§ **INPUT**
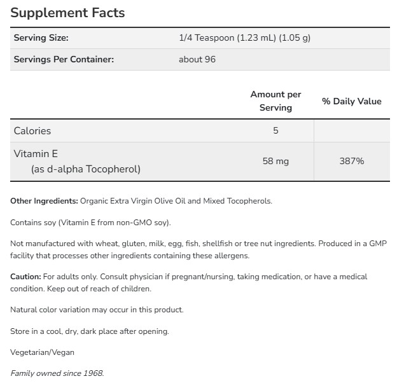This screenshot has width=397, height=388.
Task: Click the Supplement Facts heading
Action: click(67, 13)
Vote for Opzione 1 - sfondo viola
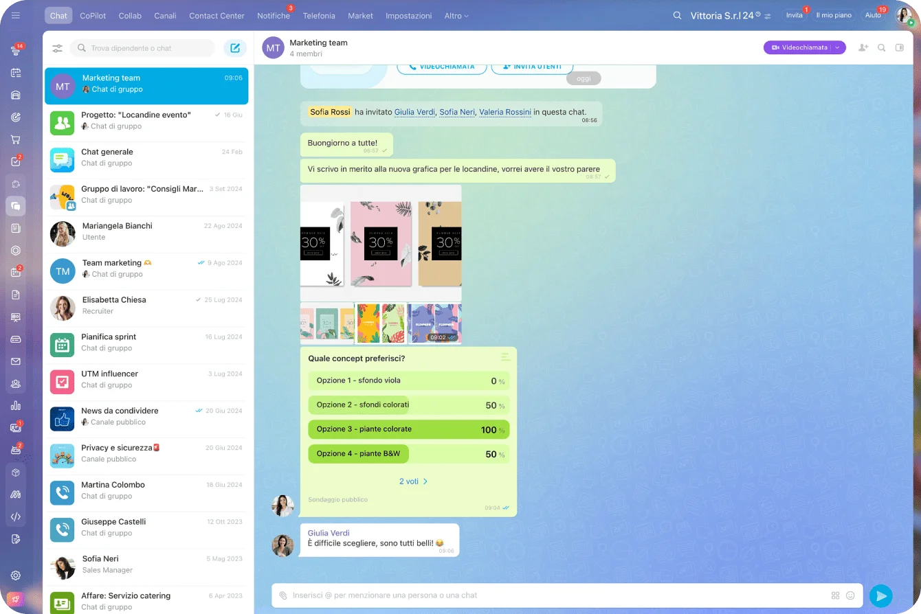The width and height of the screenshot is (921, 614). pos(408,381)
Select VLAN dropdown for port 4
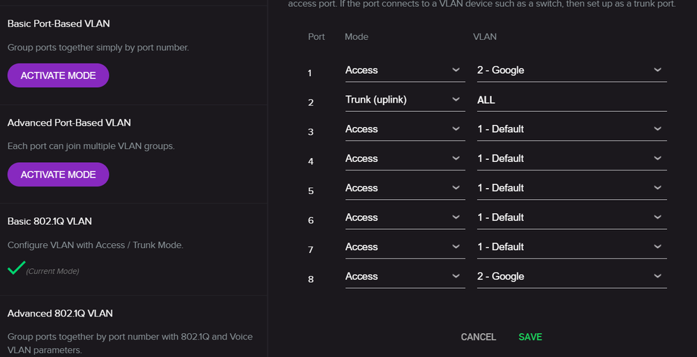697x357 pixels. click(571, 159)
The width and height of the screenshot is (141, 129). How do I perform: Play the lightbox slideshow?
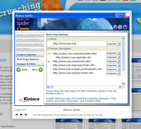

§ **TASK REQUIREMENTS**
Reproduce nothing but the lines from the line containing "Select VLAN dropdown for port 4" through the last line of the data above, exactly as written and without pictures.

§ **RESULT BELOW**
Select VLAN dropdown for port 4
697x357 pixels. click(571, 159)
The width and height of the screenshot is (141, 129). How do I perform: Play the lightbox slideshow?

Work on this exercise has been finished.